過剰診断より先に有効性評価の話を

NHKの番組で、福島での甲状腺がん検診が採り上げられ、そこで過剰診断の考えも紹介されたようです。

私は番組を観られなかったので、その内容自体には触れませんが、twitterでの反応を見ると、やはり過剰診断の語に、よく着目されているようです。

ここで以前から書いているように、検診の議論において、過剰診断にばかりクローズアップされる事は、好ましく無いと思っています。検診の話をする時に、有効性評価の説明を疎かにして、過剰診断がどうこうと進めるべきでは無いと。

検診(に関わらず医療介入)は、害と利益のバランスを鑑みて、実施が検討されるべきものです。だから、過剰診断が起きる検診でも推奨される訳です。と言うか、推奨されるがん検診は、日本では5種類ありますが、いずれの検診でも過剰診断は発生します。ガイドラインでも、必ず害の評価の1つとして検討されているものです。推定は難しいので幅が大きいですが、乳がん検診でも、見つかったものの内、数十%は過剰診断であろうとの推計もあります(小さめの場合でも十数%)。

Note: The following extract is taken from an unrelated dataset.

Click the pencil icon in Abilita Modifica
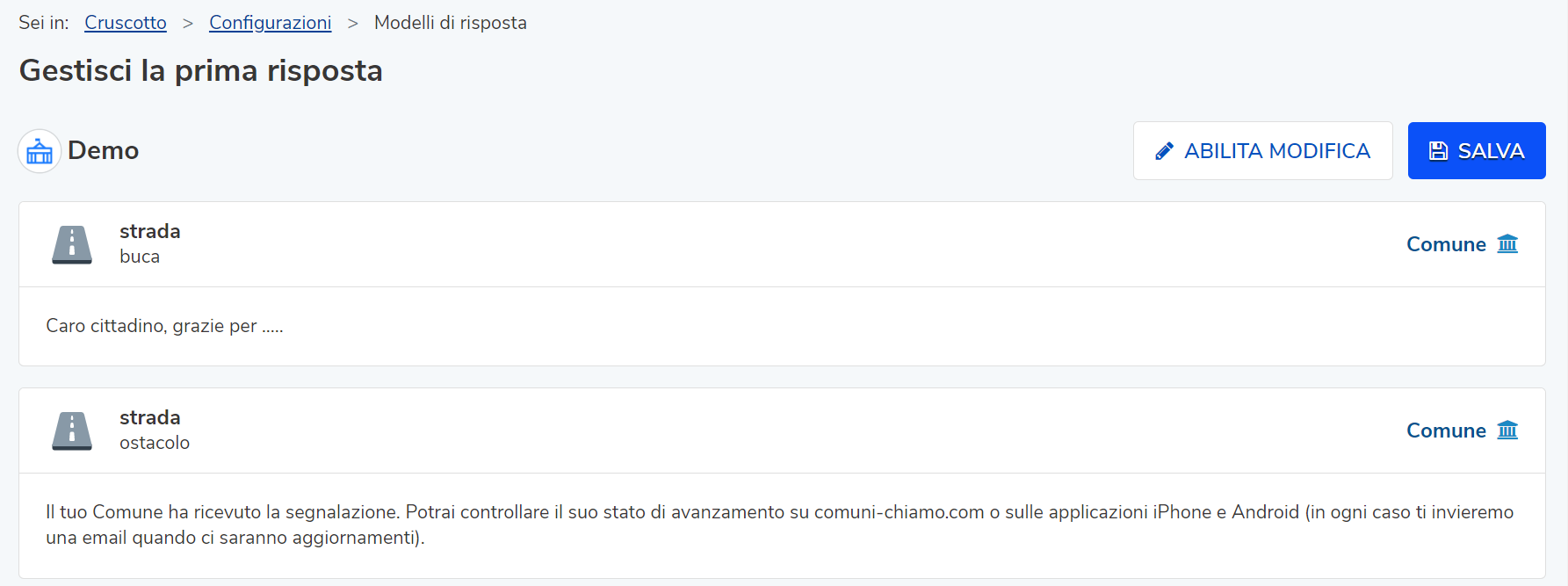Screen dimensions: 1568x586 [1164, 151]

過剰診断がたくさん起きるから甲状腺がん検診をすべきでは無い、との意見は、その検診に効果が無いのを前提としているのでしょうが、それは簡単に理解できるものではありません。リードタイムバイアスやレングスバイアス(前提として、統計的推測におけるバイアスの考えかた)、死亡率と致死率の区別、RCTの理屈、といったものが解ってやっと、有効性評価の基本が認識出来、それが出来て初めて、実際に具体的な検診についてどの程度の検討がなされているのか、と考えを進められます。

過剰診断があっても検診したほうが良い、というのとは逆に、過剰診断が少なくても検診しないほうが良い場合もあります。予後を左右する時点の前で捕らえられなかったり、有効な治療法が無かったりすれば、無症状時に見つけても寿命を延ばせません。そういった疾病は、検診しないほうが良いのです。検診に伴う害は、過剰診断だけでは無いのです(検査に伴う身体的・心理的負担など)。

福島の甲状腺がん検診は、特殊な環境に置かれた地域での話ですが、有効性評価や過剰診断といった話は、検診一般に共通する考えです。他の検診についてもきちんと冷静に検討するには、そもそも有効な検診とは何かとか、評価するにはどうしたら良いのか、といった所を学ぶ必要があります。それをせずに、単に過剰診断に着目し、それを中心にして話をしようとすると、建設的な議論は望めないでしょう。